Water woes everywhere in Bayonne, but not a lot of ways to fix them? | Opinion

By John J. Metro

With water costs up nearly 50 percent since 2012 in Bayonne, both residents and elected officials are looking into options surrounding the current 40-year water deal. While a legal review is warranted, those with an understanding of the agreement know that there are limited possibilities of change. Residents’ expectations of favorable renegotiations should not be overly optimistic.

In 2012, Bayonne was in a severe fiscal bind. The city needed $100 million for upcoming debt payments. Additionally, the aging water and sewer infrastructure was on the verge of collapse.

For decades, political mismanagement led to low tax rates for residents and deferred infrastructure maintenance. In addition, the city had a distressed credit rating and could not issue the amount of debt needed, even at higher interest rates.

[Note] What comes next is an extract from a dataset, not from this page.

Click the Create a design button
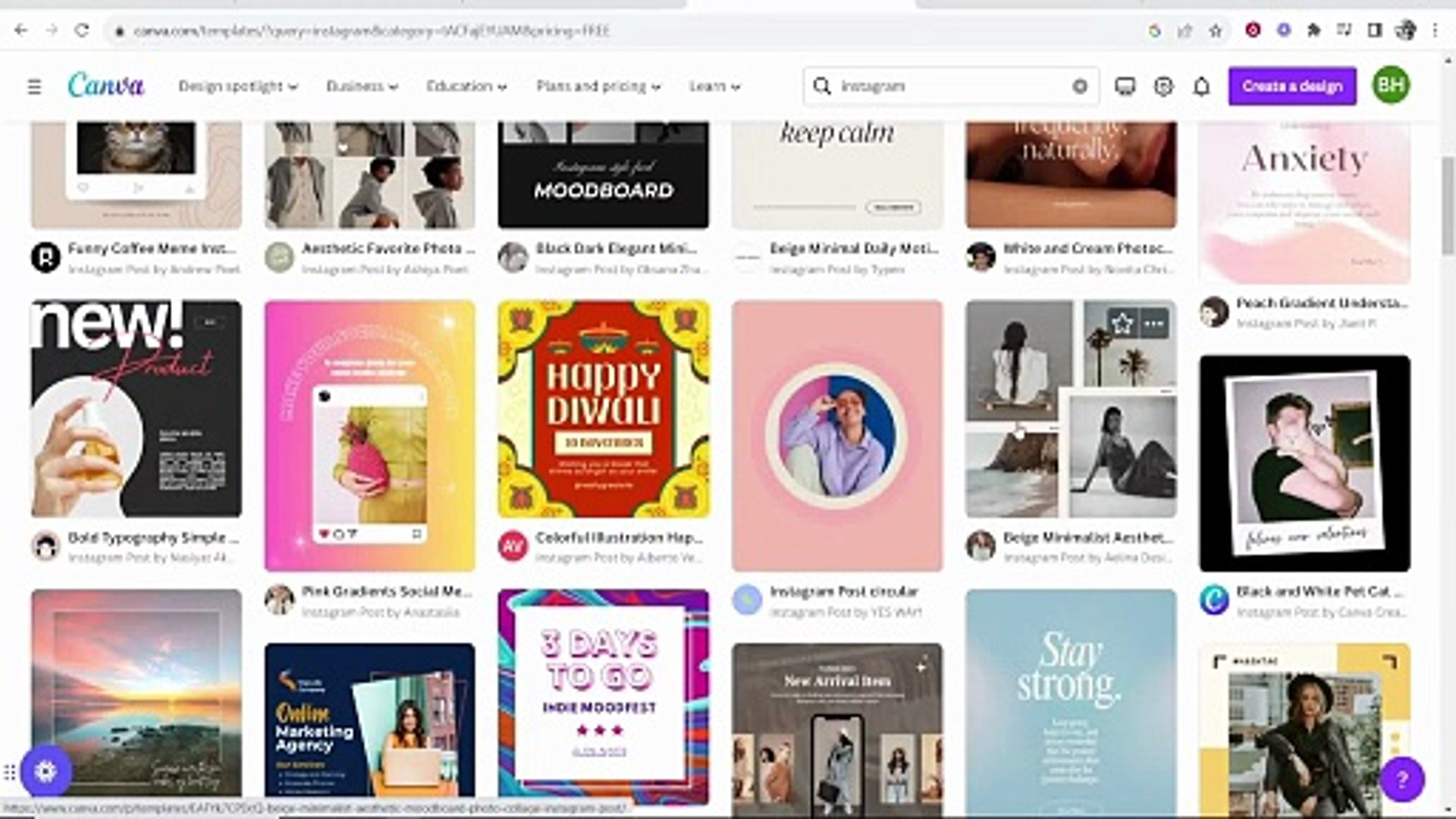 coord(1292,86)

Given this, Bayonne turned to a private-public partnership to tackle both the upcoming debt payments in addition to its aging infrastructure together. The agency formed a 40-year joint venture with Kohlberg Kravis Roberts. The structured options included selling the city’s entire water utilities unconditionally to the private entity or entering into either an operation-and-maintenance contract or a longer-term concession agreement.

The city chose the latter and received a $150 million cash inflow upfront, which solved budget woes and brought in SUEZ Water to maintain and upgrade the drinking and wastewater management. Additionally, as part of the agreement, the joint venture will funnel another $157 million into the water systems over the contract’s life, with about $2.5 million a year designated for maintenance and upgrades. They also installed sophisticated water meters to detect leaks in homes and sent nearly 2,000 letters to customers warning when such leaks occurred.

Many argue that the terms of a private partnership like this one benefit residents long-term.

While political will landed the city in its predicament, these upgrades and capital investments are contractually required and take political will out of the equation. According to federal estimates, this is something cities and states are struggling with as nearly $700 billion in water infrastructure upgrades are considered necessary, according to national estimates, due to chronic underinvestment and political strategies that kick the can down the road.

In return, the contract guarantees KKR revenue to the tune of more than half a billion dollars over the 40-year term. This amounts to a guaranteed rate of return of 11 percent annually.

Unfortunately, while this profit rate is in line with other private partnership terms, the formula to arrive at the returns is radically flawed. To achieve this pace of return on investment, the residents of Bayonne had to purchase a continuous increase in the volume of water year-over-year and digest an approximately 4% rate increase annually.

This growth sounds bearable, as data show an average of a 5% annual rate increase for New Jersey’s regulated water utilities since the 1970s. However, the merit of the equation is highly debatable.

To achieve consumption rates that create steady rate increases, many speculated items such as population expansion, increased usage by more significant cruise ship vessels, and individual use growth increases were included in the formula. However, the reality is that the housing stock grew more slowly due to the financial structuring of development opportunities; cruise line expansion was limited, then disappeared during the pandemic; and resident consumption decreased due to the meter investments identifying leaks and explosive rate increases, leading to more frugal decisions.

What most residents don’t realize is that the less water they consume, the more expensive it becomes.

These drivers, paired with over $17 million in emergency repairs to the aging system, have forced drastic rates, infuriating residents.

There is no question that Bayonne taxpayers are going to continue to face increasing rate adjustments. The operators are going to collect on their interests, and the capital investments will be costly.

But there is also no debate that both the cash payments and investments were desperately needed and long deferred. The city can open up the contract, but options are very restricted. The private partners will require upfront payment of their investments and expected returns. This would cost hundreds of millions of dollars that the city does not have and would translate into a tax increase anyway.

The administration can also look into creative ways to alleviate the rate increases by subsidizing increases with dedicated funds, such as payment in lieu of tax revenue, but this again creates political will.

John J. Metro was the former chairman of the Bayonne Municipal Utilities Authority and oversaw its dissolution.